I'm using Windows 7 and SLED 11 (SUSE Linux Enterprise Desktop).

2 Answers 2


There're two possibilities here:

  1. Pretend not to be a virtual machine, i.e. since your printer is a wireless one, your virtual machine Linux installation as far as your printer is concerned is just another computer in your network. To access the wireless printer from Linux, you probably need to follow vendor-specific instructions (e.g. there's hplip and some tools for HP wireless printers...)
  2. Use the host, i.e. set up printer sharing on the Windows host (somehow) and then add the printer shared by the Windows computer to your Linux installation. (There're probably many HowTo's for this, but CUPS should make it easy once the Samba stuff this depends on is installed, which seems to be the case.)

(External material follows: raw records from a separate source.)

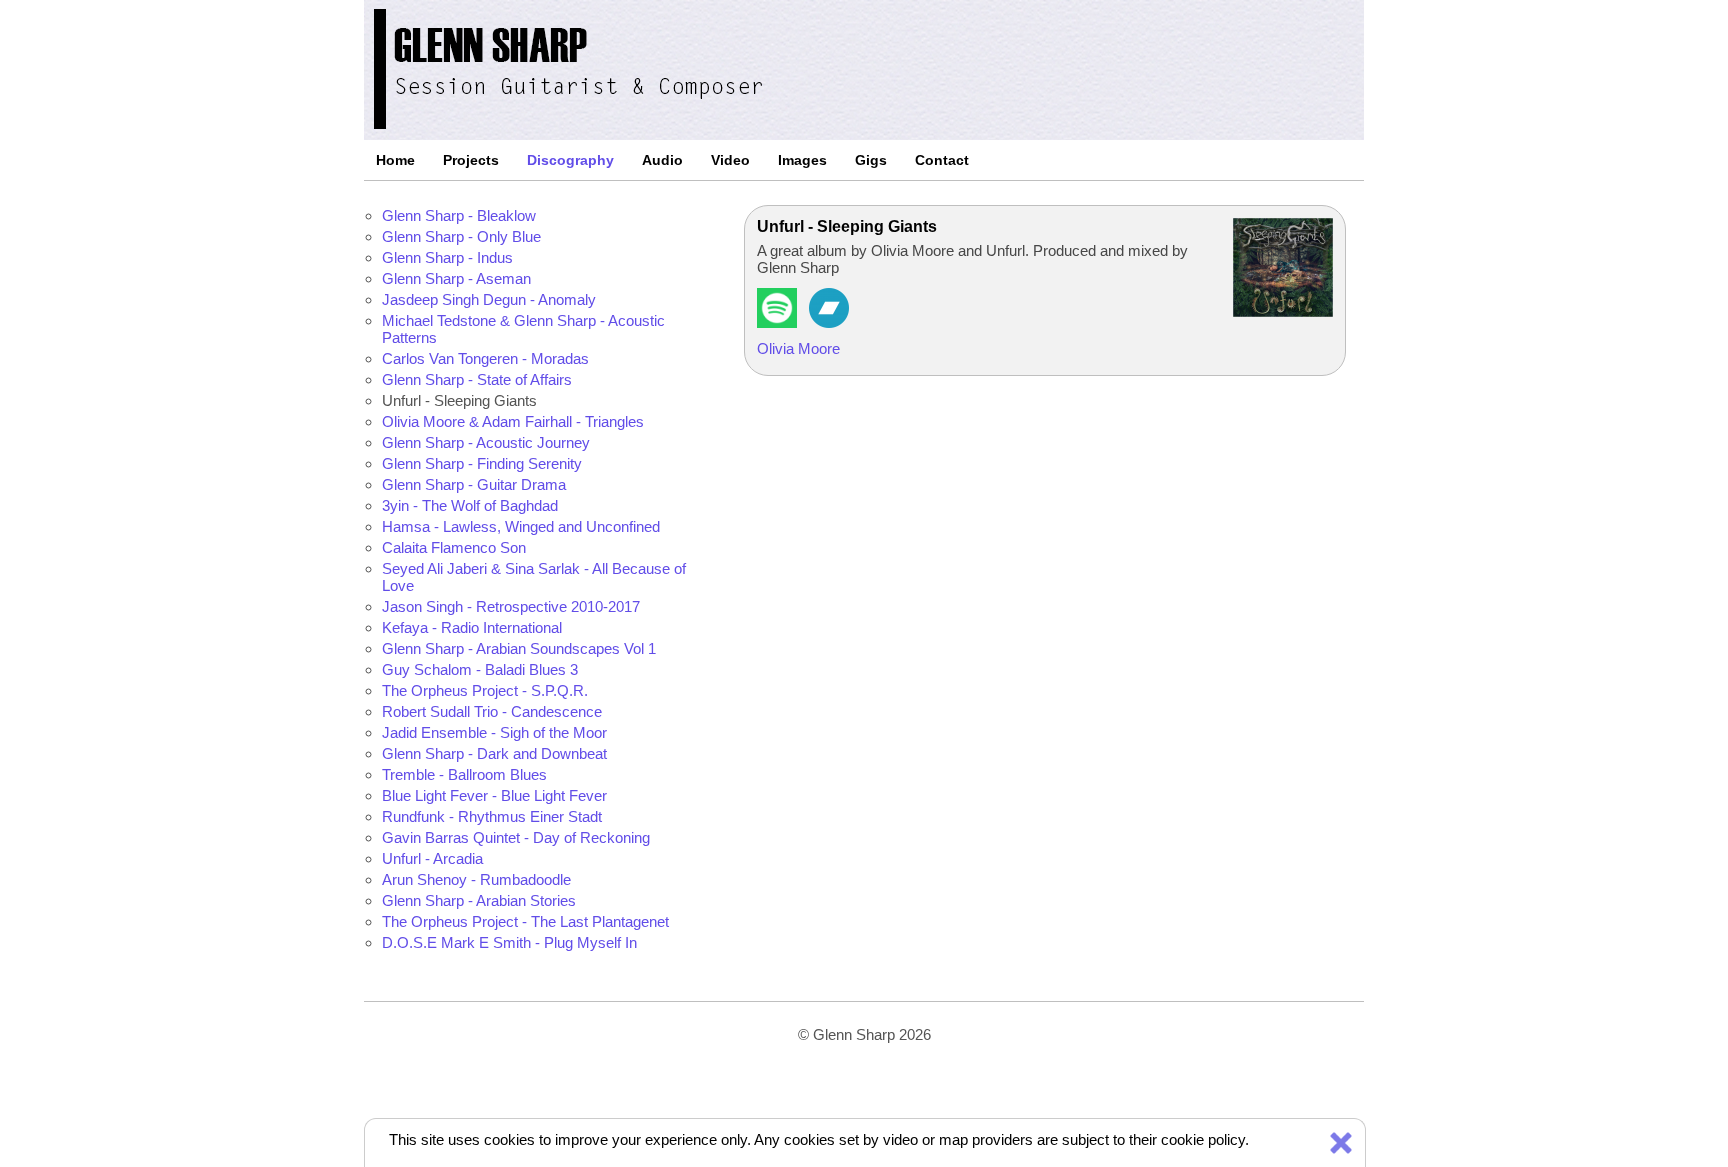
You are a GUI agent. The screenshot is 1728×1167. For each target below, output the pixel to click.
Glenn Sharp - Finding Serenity (482, 463)
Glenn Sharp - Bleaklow (459, 215)
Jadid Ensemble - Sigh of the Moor (494, 732)
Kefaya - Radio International (472, 627)
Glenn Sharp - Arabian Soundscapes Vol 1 (519, 648)
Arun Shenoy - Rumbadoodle (476, 879)
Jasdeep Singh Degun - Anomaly (489, 299)
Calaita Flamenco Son (454, 547)
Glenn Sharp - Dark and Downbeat (494, 753)
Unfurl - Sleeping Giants (459, 400)
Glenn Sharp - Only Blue (461, 236)
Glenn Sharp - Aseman (456, 278)
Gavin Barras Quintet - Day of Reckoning (516, 837)
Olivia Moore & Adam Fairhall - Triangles (513, 421)
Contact (942, 160)
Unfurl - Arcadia (432, 858)
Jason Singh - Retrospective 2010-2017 (511, 606)
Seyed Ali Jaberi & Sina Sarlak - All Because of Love (534, 577)
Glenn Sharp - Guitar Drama (474, 484)
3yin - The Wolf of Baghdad (470, 505)
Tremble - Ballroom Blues (464, 774)
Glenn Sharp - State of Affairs (477, 379)
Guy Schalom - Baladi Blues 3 (480, 669)
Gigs (871, 160)
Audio (662, 160)
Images (802, 160)
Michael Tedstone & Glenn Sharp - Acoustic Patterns (523, 329)
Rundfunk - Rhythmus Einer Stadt (492, 816)
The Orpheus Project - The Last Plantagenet (525, 921)
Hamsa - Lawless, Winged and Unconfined (521, 526)
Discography (570, 160)
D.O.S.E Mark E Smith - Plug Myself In (509, 942)
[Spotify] (777, 322)
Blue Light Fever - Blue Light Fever (494, 795)
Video (730, 160)
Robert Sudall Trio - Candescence (492, 711)
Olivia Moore (798, 348)
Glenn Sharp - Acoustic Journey (486, 442)
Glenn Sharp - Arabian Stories (479, 900)
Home (395, 160)
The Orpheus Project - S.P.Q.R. (485, 690)
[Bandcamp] (829, 322)
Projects (471, 160)
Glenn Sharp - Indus (447, 257)
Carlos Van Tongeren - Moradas (485, 358)
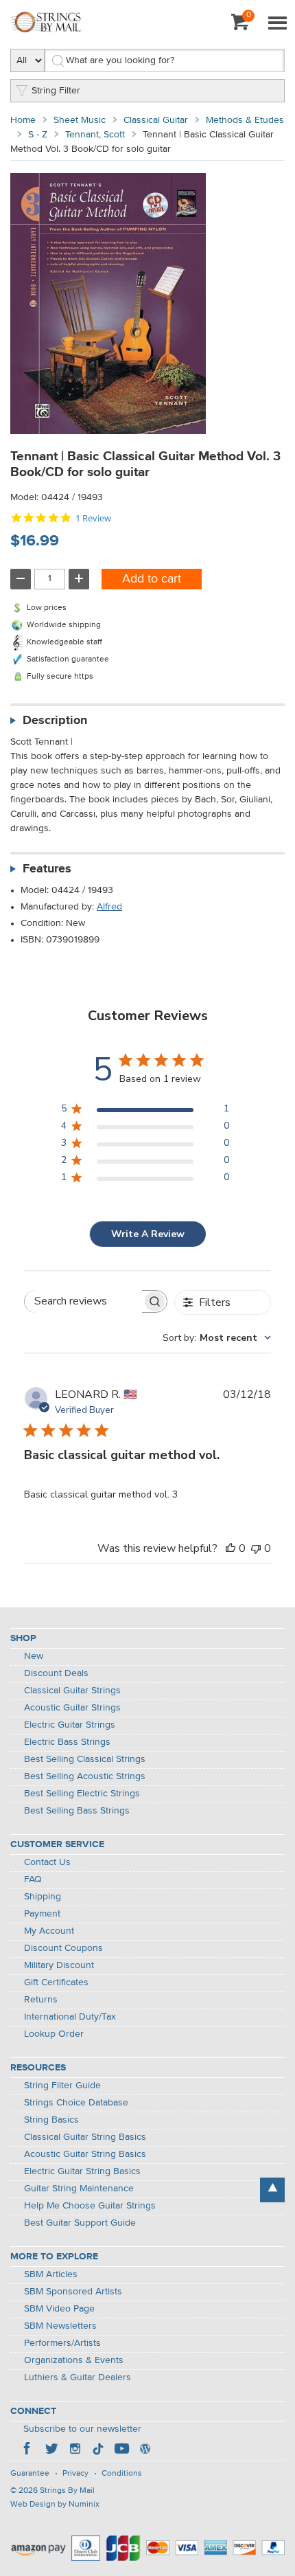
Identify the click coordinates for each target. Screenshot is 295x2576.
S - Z (37, 134)
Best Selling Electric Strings (82, 1793)
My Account (49, 1931)
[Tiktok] (98, 2450)
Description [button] (55, 720)
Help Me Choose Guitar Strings (90, 2206)
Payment (42, 1914)
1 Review (93, 518)
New (33, 1656)
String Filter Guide (62, 2085)
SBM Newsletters (60, 2326)
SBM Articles (51, 2274)
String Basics (51, 2120)
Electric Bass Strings (67, 1742)
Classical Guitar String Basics (85, 2137)
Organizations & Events (73, 2360)
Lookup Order (54, 2034)
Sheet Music (80, 120)
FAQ (33, 1879)
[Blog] (144, 2450)
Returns (41, 1999)
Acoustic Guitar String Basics (85, 2154)
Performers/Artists (62, 2343)
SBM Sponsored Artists (73, 2291)
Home (23, 120)
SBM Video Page (59, 2309)
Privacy (75, 2474)
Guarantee (29, 2474)
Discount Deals (56, 1673)
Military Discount (59, 1965)
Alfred (109, 907)
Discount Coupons (63, 1948)
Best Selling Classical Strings (84, 1759)
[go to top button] (272, 2190)
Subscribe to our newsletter (82, 2429)
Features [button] (47, 869)
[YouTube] (121, 2450)
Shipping (42, 1896)
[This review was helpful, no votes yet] (230, 1548)
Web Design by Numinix (54, 2504)
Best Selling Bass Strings (77, 1811)
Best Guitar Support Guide (80, 2223)
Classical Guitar (155, 120)
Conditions (122, 2474)
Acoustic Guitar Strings (72, 1708)
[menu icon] (277, 24)
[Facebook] (28, 2450)
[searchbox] (83, 1301)
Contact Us (47, 1862)
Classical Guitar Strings (72, 1690)
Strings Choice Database (76, 2103)
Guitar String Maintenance (79, 2188)
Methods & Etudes (245, 120)
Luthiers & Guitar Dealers (77, 2377)
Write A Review (148, 1234)
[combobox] (217, 1337)
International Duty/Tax (70, 2017)
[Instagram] (74, 2450)
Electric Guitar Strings (69, 1725)
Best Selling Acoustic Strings (84, 1776)
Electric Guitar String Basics (82, 2171)
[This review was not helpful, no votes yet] (256, 1548)
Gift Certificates (56, 1982)
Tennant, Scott (95, 134)
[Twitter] (51, 2450)
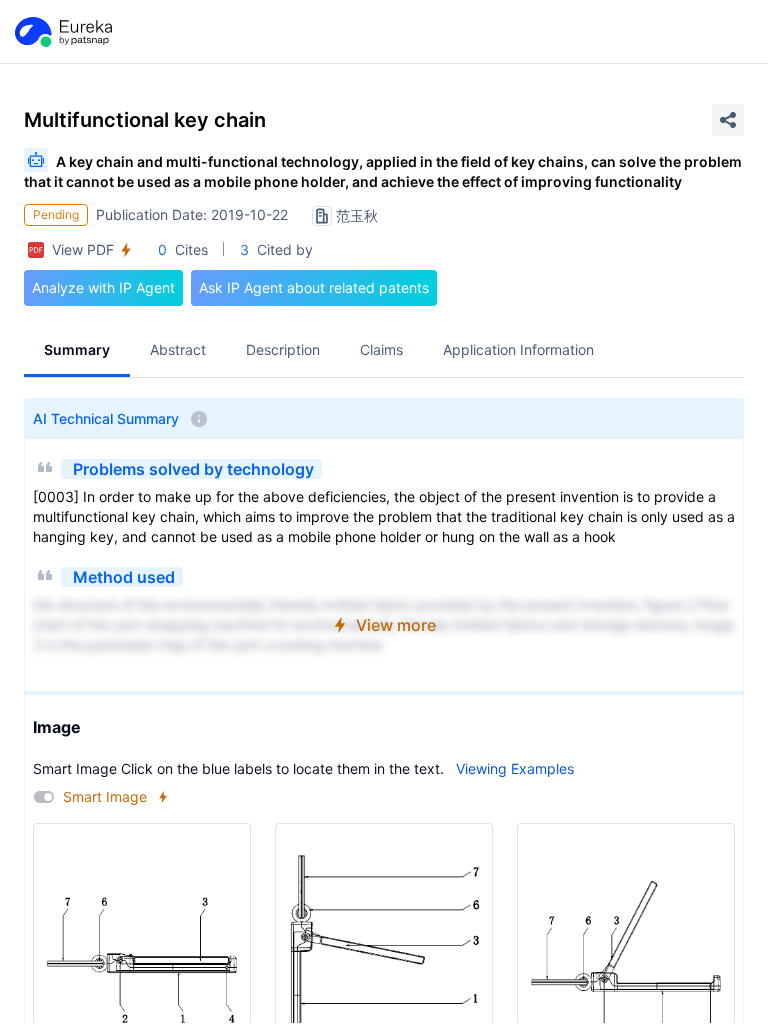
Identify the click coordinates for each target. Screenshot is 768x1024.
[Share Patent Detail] (728, 120)
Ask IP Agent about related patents (314, 287)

It really depends on your wireless printer which way is easier. I'd suggest trying the first one first, since there's one hop less (by not going through Windows) for your documents.

(Edit: There's also Google CloudPrint, which might be useful here, but I really can't tell...It's probably one giant hop more for your documents.)


In your Windows host

  • From the Start Menu or Control Panel, open Devices and Printers.
  • Right click the printer in question and select Printer Properties (not just "Properties").
  • Under the Sharing tab, click "Change Sharing Options" and share the printer.
  • Copy the printer's Share name.

In your Linux Guest

  • Tell Linux that you want to add a new printer. On a typical distro, you will have a Printers applet with an Add button.
  • If prompted, indicate that you are adding a network printer.
  • Add the printer lpd://SHARENAME, where "SHARENAME" is what you copied from Windows.